Google on Tuesday celebrated Danish chemist Soren Peder Lauritz Sorensen, who introduced the pH scale to the world, with an interactive Doodle.
The Google Doodle allows users to see for themselves the pH value of different food items, including tomatoes and eggs in a scale of 1 to 14.
In agriculture, the pH value can indicate the moisture associated with a soil, which can reveal what crops are suitable for the soil and what adjustments farmers must make to adapt it for growing any other crops.
Sorensen’s method of expressing acidity — the negative logarithm of hydrogen ion concentration (pH) — still has a wide range of real-world uses.
What is pH scale?
It is a measure of acidity or alkalinity of water soluble substances (pH stands for ‘potential of Hydrogen’).

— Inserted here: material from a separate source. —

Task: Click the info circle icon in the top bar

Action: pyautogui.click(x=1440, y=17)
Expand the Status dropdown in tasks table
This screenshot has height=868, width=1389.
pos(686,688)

The pH value is a number from 1 to 14, with 7 as the middle (neutral) point.
Values below 7 indicate acidity which increases as the number decreases, 1 being the most acidic. Values above 7 indicate alkalinity which increases as the number increases, 14 being the most alkaline.
This scale, however, is not a linear scale like a centimeter or inch scale (in which two adjacent values have the same difference). It is a logarithmic scale in which two adjacent values increase or decrease by a factor of 10.
Born in Haurebjerg in 1868, Sorensen was initially interested in studying medicine at University of Copenhagen. But he eventually spent more time studying chemistry and obtained his PhD in 1899.
Sorensen did most of his research in Carlsberg Laboratories. He became the director of its chemical section in 1901. While at Carlsberg, Sorensen started to study amino acids, proteins and enzymes.
As hydrogen ion concentration played a key role in enzymatic reactions he devised a simple way of expressing it, according to EuCheMS, the European Association for Chemical and Molecular Sciences.
He found that by taking a negative logarithm of hydrogen ion concentration a convenient scale can be established. This is the well-known pH value.
He also developed buffer solutions to maintain constant pH of solutions (Sorensen buffers), EuCheMS noted in a short biography of the scientist in its website.
Sorensen retired from his post at Carlsberg in 1938. He died in Copenhagen in 1939.